What you will do
Every line from the one with "600DX300D 3TWO TONE TWILL (60, 627)" to the one with "授業 (247, 2334)", including those two, is to be copied exactly; all other lines of the entries below are left out.

Data shown
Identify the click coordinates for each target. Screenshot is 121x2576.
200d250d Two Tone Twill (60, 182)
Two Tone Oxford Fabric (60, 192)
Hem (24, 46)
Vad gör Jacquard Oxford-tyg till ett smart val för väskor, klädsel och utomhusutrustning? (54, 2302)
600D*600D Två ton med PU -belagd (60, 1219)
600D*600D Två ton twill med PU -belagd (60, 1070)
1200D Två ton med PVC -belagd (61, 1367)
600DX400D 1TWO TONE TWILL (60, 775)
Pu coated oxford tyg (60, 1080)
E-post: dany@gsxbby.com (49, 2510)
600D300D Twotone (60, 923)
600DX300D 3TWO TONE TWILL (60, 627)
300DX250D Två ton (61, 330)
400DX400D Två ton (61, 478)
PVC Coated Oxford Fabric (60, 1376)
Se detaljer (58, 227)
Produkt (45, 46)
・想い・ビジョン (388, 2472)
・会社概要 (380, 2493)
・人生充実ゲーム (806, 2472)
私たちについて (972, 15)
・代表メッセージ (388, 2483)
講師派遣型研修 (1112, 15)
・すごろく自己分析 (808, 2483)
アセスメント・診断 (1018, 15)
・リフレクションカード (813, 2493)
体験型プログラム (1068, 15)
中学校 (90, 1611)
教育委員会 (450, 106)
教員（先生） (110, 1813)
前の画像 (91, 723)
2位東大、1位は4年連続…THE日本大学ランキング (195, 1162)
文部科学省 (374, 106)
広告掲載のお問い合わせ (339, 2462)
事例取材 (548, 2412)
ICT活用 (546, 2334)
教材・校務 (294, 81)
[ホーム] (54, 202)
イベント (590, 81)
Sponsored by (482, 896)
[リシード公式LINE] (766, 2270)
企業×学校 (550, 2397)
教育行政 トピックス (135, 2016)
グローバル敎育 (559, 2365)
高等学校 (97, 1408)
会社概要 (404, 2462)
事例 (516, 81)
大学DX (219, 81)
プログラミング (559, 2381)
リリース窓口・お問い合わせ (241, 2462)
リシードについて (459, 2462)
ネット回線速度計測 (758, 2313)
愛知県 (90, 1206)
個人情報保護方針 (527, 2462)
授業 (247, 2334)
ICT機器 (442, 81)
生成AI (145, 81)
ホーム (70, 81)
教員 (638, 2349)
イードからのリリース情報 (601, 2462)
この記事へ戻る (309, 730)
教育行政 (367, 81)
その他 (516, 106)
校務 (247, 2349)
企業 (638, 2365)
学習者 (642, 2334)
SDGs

Result below
600DX300D 3TWO TONE TWILL (60, 627)
300DX250D Två ton (61, 330)
400DX400D Två ton (61, 478)
PVC Coated Oxford Fabric (60, 1376)
Se detaljer (58, 227)
Produkt (45, 46)
・想い・ビジョン (388, 2472)
・会社概要 (380, 2493)
・人生充実ゲーム (806, 2472)
私たちについて (972, 15)
・代表メッセージ (388, 2483)
講師派遣型研修 (1112, 15)
・すごろく自己分析 (808, 2483)
アセスメント・診断 (1018, 15)
・リフレクションカード (813, 2493)
体験型プログラム (1068, 15)
中学校 (90, 1611)
教育委員会 (450, 106)
教員（先生） (110, 1813)
前の画像 (91, 723)
2位東大、1位は4年連続…THE日本大学ランキング (195, 1162)
文部科学省 (374, 106)
広告掲載のお問い合わせ (339, 2462)
事例取材 (548, 2412)
ICT活用 (546, 2334)
教材・校務 (294, 81)
[ホーム] (54, 202)
イベント (590, 81)
Sponsored by (482, 896)
[リシード公式LINE] (766, 2270)
企業×学校 (550, 2397)
教育行政 トピックス (135, 2016)
グローバル敎育 (559, 2365)
高等学校 (97, 1408)
会社概要 (404, 2462)
事例 (516, 81)
大学DX (219, 81)
プログラミング (559, 2381)
リリース窓口・お問い合わせ (241, 2462)
リシードについて (459, 2462)
ネット回線速度計測 (758, 2313)
愛知県 (90, 1206)
個人情報保護方針 (527, 2462)
授業 (247, 2334)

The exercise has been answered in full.